- _Task inputs_
****
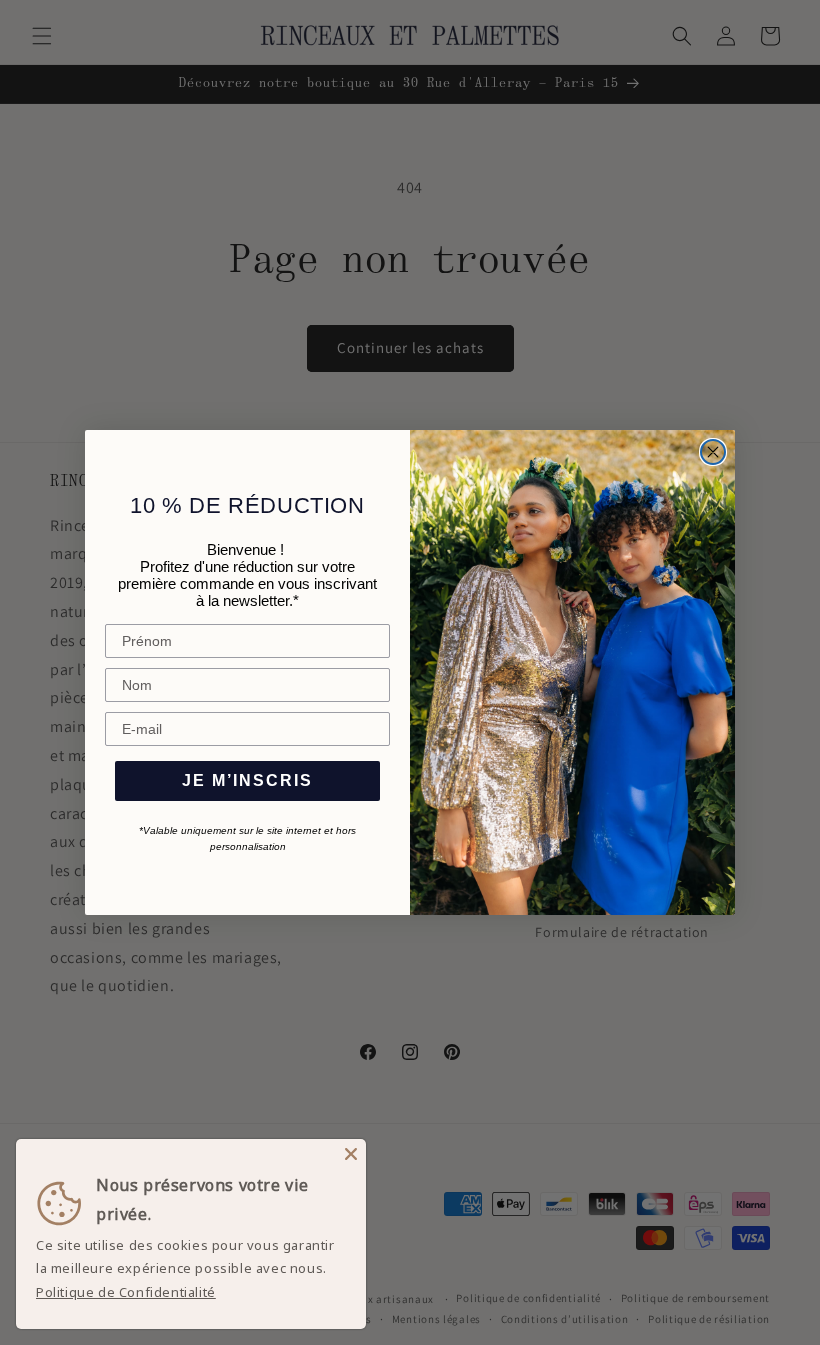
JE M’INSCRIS (247, 780)
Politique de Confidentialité (126, 1292)
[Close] (351, 1154)
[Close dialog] (713, 452)
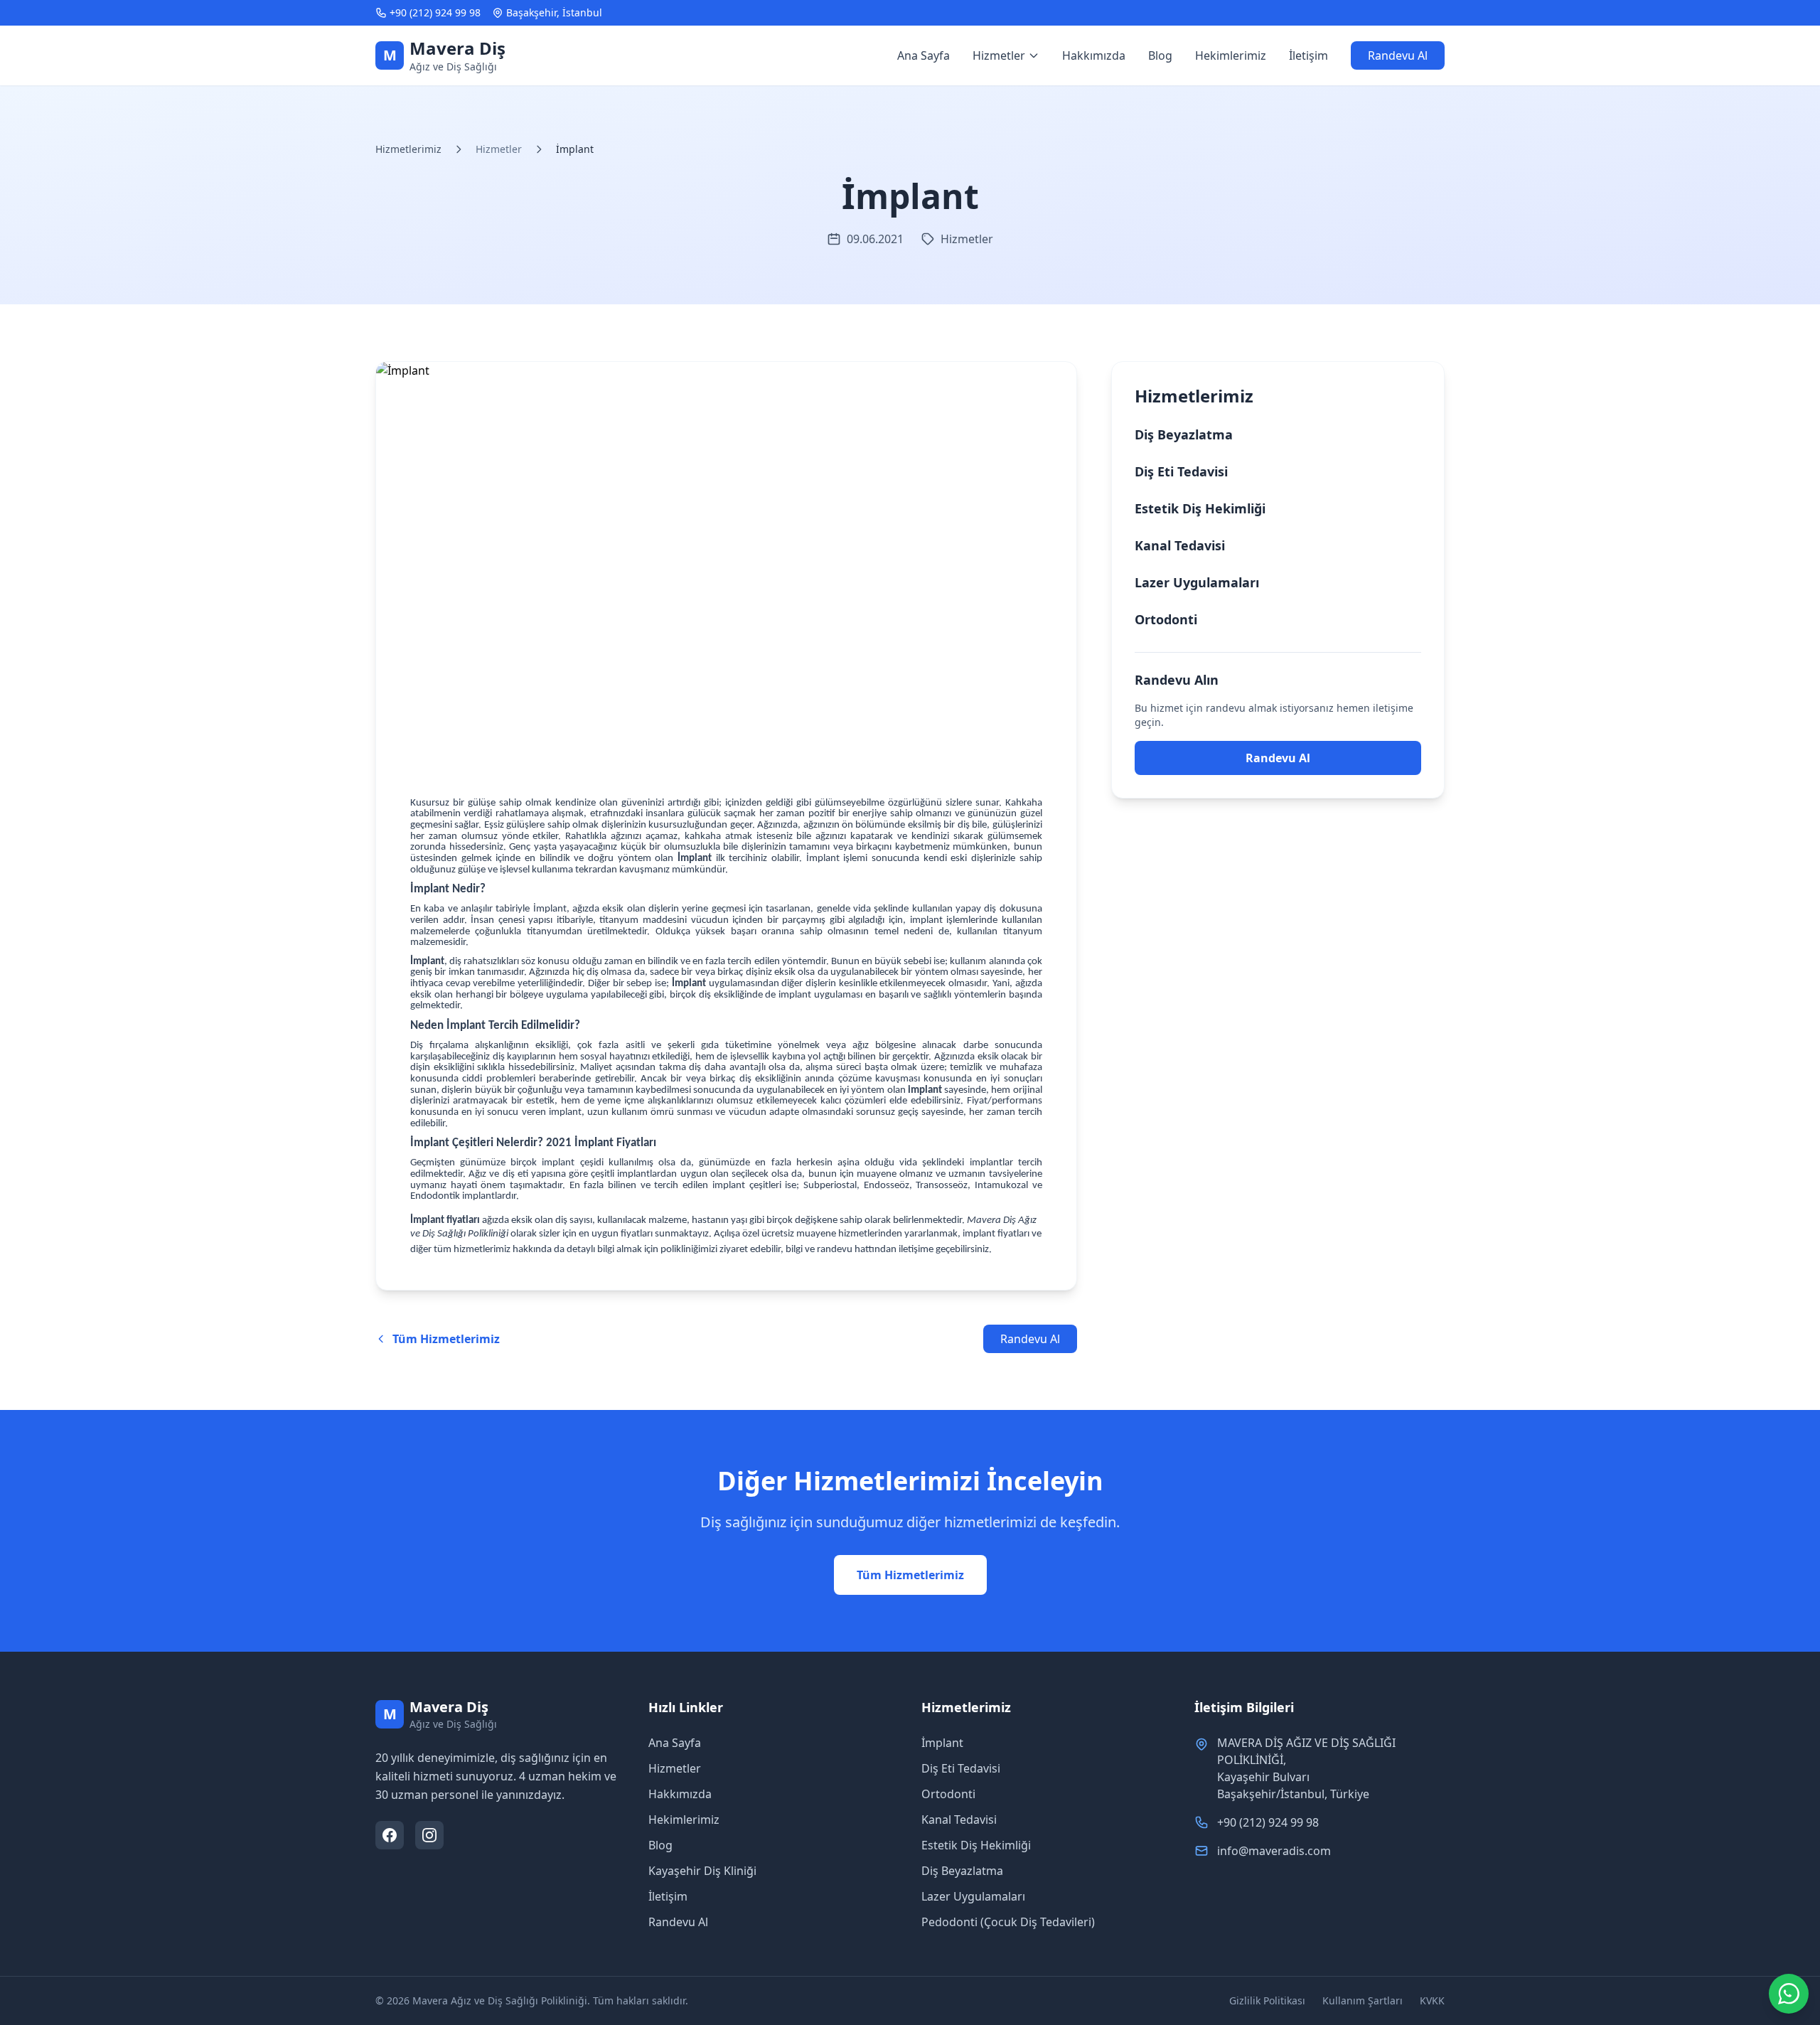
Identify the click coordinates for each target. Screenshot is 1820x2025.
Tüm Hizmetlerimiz (910, 1575)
****
- _Exercise directions_
Without the pictures, repeat exactly the lines running from the line containing "[Close] (351, 1154)" through the end of the data, both ends included.

- _Solution to this problem_
[Close] (351, 1154)
[Close dialog] (713, 452)
Identify the click coordinates for each target. Screenshot is 1820x2025.
Tüm Hizmetlerimiz (910, 1575)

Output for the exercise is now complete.